O desembargador Ricardo Couto, que ocupa interinamente o governo do Rio de Janeiro, tem até esta quarta-feira (25) para convocar uma eleição indireta que definirá o novo chefe do Executivo estadual. A medida se torna necessária após a vacância simultânea dos cargos de governador e vice-governador.
A situação foi desencadeada pela renúncia de Cláudio Castro (PL), que deixou o posto sem que houvesse um vice-governador para assumir a função. Com isso, a responsabilidade pela condução do processo recaiu sobre o comando interino, que deve seguir os trâmites constitucionais previstos para esse tipo de cenário.
A eleição indireta ocorre quando a escolha do novo governador é feita pela Assembleia Legislativa, e não pelo voto direto da população. O mecanismo é utilizado em casos excepcionais, como o atual, em que há impedimento para a realização de eleições convencionais dentro do prazo legal.

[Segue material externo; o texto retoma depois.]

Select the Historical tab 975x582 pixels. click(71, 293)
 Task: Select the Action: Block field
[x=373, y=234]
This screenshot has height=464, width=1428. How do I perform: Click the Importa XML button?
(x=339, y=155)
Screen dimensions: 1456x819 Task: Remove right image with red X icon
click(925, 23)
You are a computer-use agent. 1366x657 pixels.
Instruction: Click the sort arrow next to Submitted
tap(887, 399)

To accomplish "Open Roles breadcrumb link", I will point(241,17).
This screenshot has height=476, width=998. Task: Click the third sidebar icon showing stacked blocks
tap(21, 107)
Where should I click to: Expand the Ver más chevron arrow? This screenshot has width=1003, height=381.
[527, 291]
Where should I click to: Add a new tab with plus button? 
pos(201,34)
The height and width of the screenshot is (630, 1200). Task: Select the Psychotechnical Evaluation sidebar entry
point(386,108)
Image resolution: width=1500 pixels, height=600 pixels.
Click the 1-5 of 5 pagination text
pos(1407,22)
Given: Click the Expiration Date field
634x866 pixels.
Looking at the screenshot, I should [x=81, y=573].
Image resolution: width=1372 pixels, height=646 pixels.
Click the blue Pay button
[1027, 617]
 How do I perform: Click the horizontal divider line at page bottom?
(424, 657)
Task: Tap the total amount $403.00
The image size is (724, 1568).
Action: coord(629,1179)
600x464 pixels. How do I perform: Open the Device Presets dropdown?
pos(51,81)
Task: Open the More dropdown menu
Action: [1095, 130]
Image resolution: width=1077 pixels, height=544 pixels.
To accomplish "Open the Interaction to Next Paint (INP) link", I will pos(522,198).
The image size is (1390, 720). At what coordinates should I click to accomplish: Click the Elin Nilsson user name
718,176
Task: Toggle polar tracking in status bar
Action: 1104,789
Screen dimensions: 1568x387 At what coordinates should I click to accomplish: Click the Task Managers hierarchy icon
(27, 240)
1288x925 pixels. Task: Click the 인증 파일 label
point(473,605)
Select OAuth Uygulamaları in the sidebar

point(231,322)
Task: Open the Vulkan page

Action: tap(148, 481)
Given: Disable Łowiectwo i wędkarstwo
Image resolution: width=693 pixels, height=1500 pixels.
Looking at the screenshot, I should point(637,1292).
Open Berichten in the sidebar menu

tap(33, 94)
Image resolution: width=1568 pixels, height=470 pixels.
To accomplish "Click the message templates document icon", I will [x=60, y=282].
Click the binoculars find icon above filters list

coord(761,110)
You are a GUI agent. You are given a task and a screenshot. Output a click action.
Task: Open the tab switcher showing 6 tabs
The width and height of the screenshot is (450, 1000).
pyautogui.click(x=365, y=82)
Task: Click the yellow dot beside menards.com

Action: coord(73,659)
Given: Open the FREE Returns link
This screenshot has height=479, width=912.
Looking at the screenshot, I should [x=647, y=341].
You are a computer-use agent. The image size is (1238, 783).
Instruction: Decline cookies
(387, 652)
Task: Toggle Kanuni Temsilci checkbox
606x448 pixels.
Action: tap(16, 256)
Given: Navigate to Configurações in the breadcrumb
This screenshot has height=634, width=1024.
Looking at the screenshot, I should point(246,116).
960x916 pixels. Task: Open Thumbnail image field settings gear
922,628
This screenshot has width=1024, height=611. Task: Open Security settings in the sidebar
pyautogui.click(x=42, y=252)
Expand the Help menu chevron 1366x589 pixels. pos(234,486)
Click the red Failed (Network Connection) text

Nos bastidores, a expectativa política é intensa, já que a definição do novo governador pode influenciar diretamente os rumos administrativos e econômicos do estado. A decisão deve mobilizar articulações entre partidos e lideranças políticas, ampliando o debate sobre governabilidade e estabilidade institucional.
O prazo desta quarta-feira é considerado crucial para evitar insegurança jurídica e garantir a continuidade da gestão pública. A convocação da eleição indireta é vista como fundamental para restabelecer a normalidade política no Rio de Janeiro, diante de um cenário considerado atípico.